The statement
Romney

President Clinton "reduced the scale of our military dramatically."

Mitt Romney on Sunday, October 21st, 2007 in a Republican debate in Orlando, Fla.

Defense cuts had GOP support, too

Half-True

At a Republican debate in Orlando on Oct. 21, 2007, Mitt Romney blamed President Clinton for shrinking the military.

"During the Clinton years, the president said we're going to take a peace dividend," Romney said. "We got the dividend. We didn't get the peace. He reduced the scale of our military dramatically, took 500,000 troops out, cut back our Navy by 80 ships."

This claim is similar to others made by Romney in campaign speeches that we have previously checked and found were misleading.

In April 2007, he said, "Following the end of the Cold War, President Clinton began to dismantle our military. He reduced our forces by 500,000. He retired almost 80 ships. Our spending on national defense dropped from over 6 percent of GDP to 3.8 percent today."

******

**PROBLEM SET**:
1. Answer the following from the fact-check of Romney's military claim, one line each:
(a) On what date and in what city did the Republican debate take place?
(b) What rating does the fact-check give the claim?
(c) In April 2007, what share of GDP did Romney say national defense spending had dropped to?
2. Summarize the fact-check of Romney's military claim in two sentences.
3. Carry the fact-check of Romney's military claim forward from its final sentence.

**DATASET EXTRACT**:
******

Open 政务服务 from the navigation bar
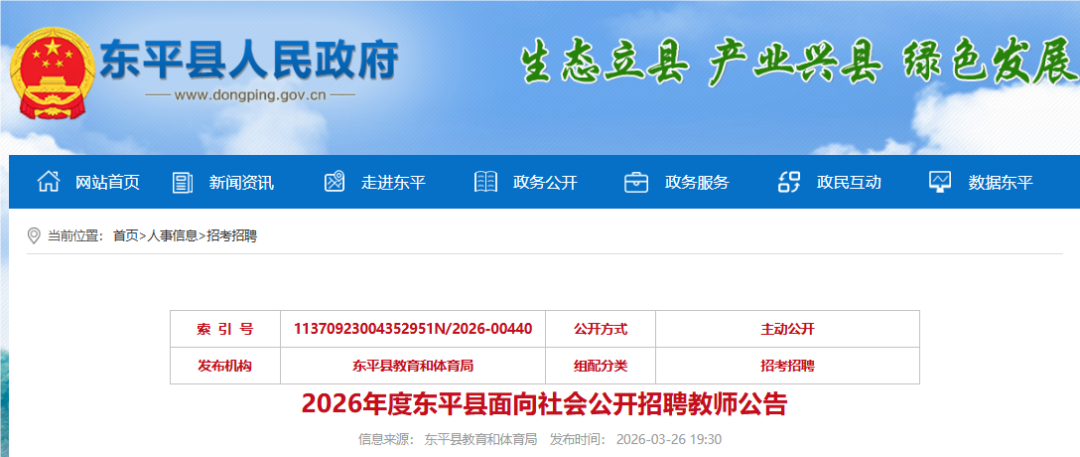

******

**ANSWERS TO THE TASKS**:
1.
(a) October 21, 2007, in Orlando, Florida.
(b) Half-True.
(c) 3.8 percent.

2. At a Republican debate in Orlando on October 21, 2007, Mitt Romney blamed President Clinton for dramatically shrinking the military, saying he took 500,000 troops out and cut the Navy by 80 ships. The claim, rated Half-True, resembles earlier Romney campaign statements previously found misleading, including an April 2007 remark that Clinton began to dismantle the military after the Cold War.

3.
He is correct that military forces were reduced significantly under Clinton. The active-duty military totaled 1.8-million at the start of his presidency in 1993 and declined to 1.4-million in 2000. Romney is also correct that the naval fleet shrank dramatically. The Navy had 454 ships in 1993, but as vessels were retired and not replaced, the fleet was down to 341 by 2000.

But Romney is selectively choosing numbers that make it appear the military cuts were Clinton’s alone. In fact, the cuts were prompted by the end of the Cold War during the presidency of President George H.W. Bush, a Republican.

During Bush's presidency, he and Congress agreed to a sharp drop in military personnel. Active-duty military declined from 2.2-million to 1.8-million. Total defense forces also shrank, from 3.3-million to 2.9-million.

Also, in his April statement, Romney distorts the economics by pulling an old number from the Reagan years. Military spending hasn't been 6 percent of GDP since 1986. So Romney is comparing a Reagan-era defense spending number with a Clinton number, but his comment suggests the whole decline occurred under Clinton.

Contrary to Romney’s claim, the post-Cold War shrinkage of the U.S. military was a bipartisan effort. It began under a Republican president and a Democratic Congress and continued under a Democratic president and a Republican Congress.

And so we find, as we did before, that Romney's claim is Half True.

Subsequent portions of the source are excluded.